PASSAGE:
----------
Won't Somebody Speak for the Trees?

Tip of the Day: Enjoy the end of the summer fruit season with a "French dinner": bread, cheese, and different fresh fruits cut up for the whole family.

It never fails to amaze me how many times I can read through a chapter I wrote and still find things I want to change.

The truth is, though, I don't catch a lot of problems in my manuscript on screen. I don't see the problems until I print it out. I can think a chapter looks great on my monitor. I have it perfect now! As soon as I print it out and read it in hard copy, holy moley, the problems shoot right out at me.

I don't know why that is. I think it has to do with flow: I can see more of the manuscript in print, where I'm studying whole pages at once. So I can see where things connect more. Also, when I print off a few chapters together, I can see how they transition better. Somehow, on the screen, the chapters don't mesh together as well for me.

I absolutely have to do at least one revision pass on hard copy, most likely two. I do my best to recycle paper and print on the back of pages that have been used already. My printer hates this. It jams if even the tiniest corner of a page has been bent, and once it jams, it refuses to restart a print job. I spend a lot of revision days cursing at my printer. My kids clear out on those days. "She's printing off pages, let's get out of here!" Stupid "multi-use" printer. And don't get me started on how much the plain black cartridges cost. It's highway robbery. I don't even know what those cartridges are made of (crushed beetles? toxic plastic drippings?), but I'm betting it can't be good for anyone.
----------
QUESTIONS:
(1) In the passage about revising a manuscript, what makes the printer jam?
(2) Sum up the passage about revising a manuscript in two sentences.

DATASET RECORDS:
----------
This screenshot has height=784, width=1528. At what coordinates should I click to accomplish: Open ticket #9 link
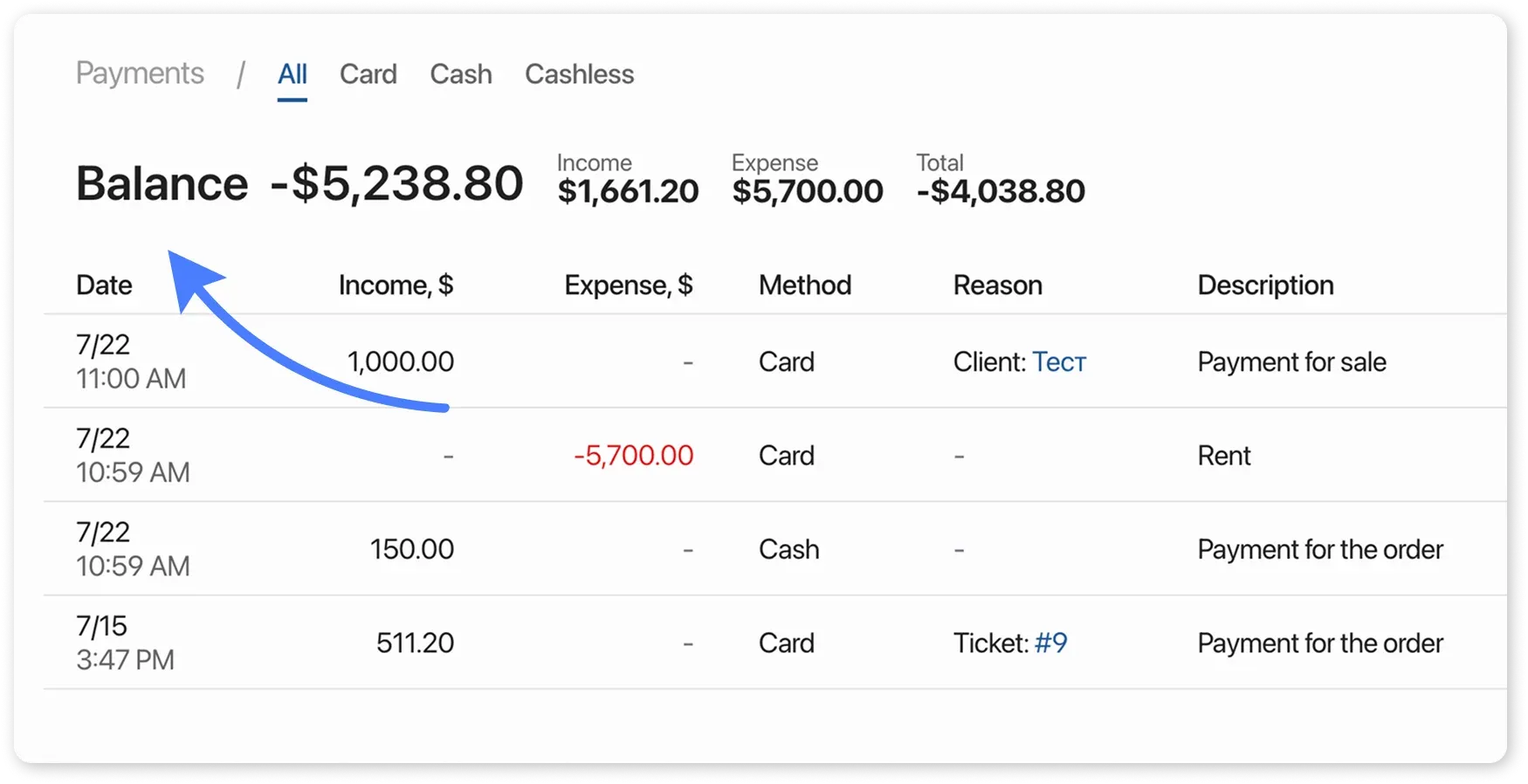(1050, 643)
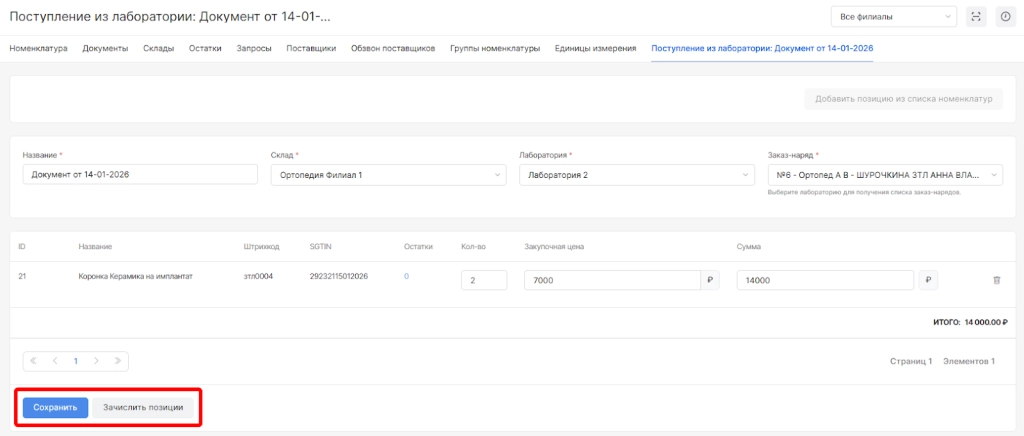Click the previous page arrow in pagination

click(x=54, y=361)
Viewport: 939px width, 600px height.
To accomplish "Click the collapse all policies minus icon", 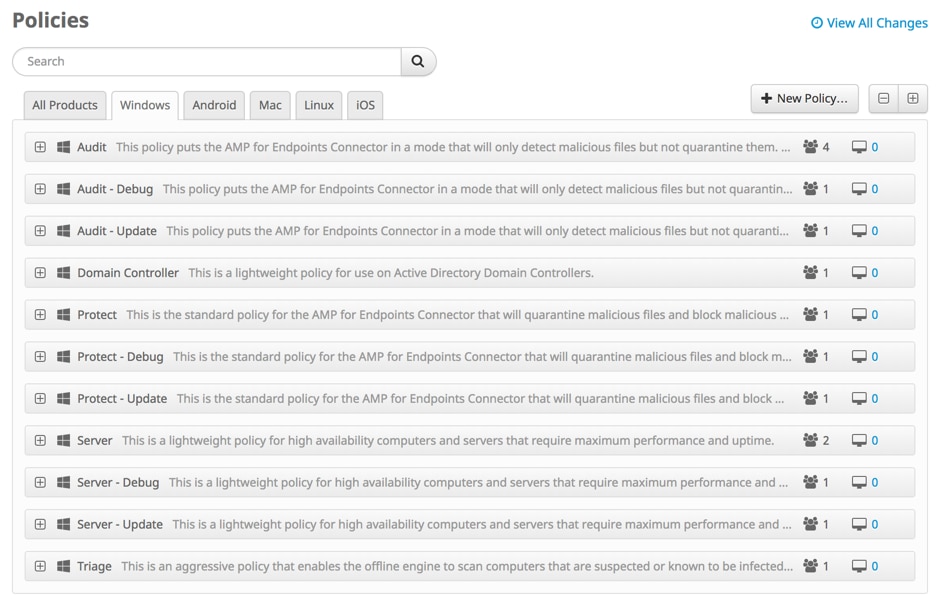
----------
TASK-BY-TASK ANSWERS:
(1) A page with even the tiniest corner bent makes it jam.

(2) The writer often misses problems in a manuscript on screen but sees them right away in a printed copy, possibly because whole pages and the transitions between chapters are easier to see in print. The writer does at least one revision pass on hard copy and prints on the backs of used pages, even though the printer jams and the black cartridges are expensive.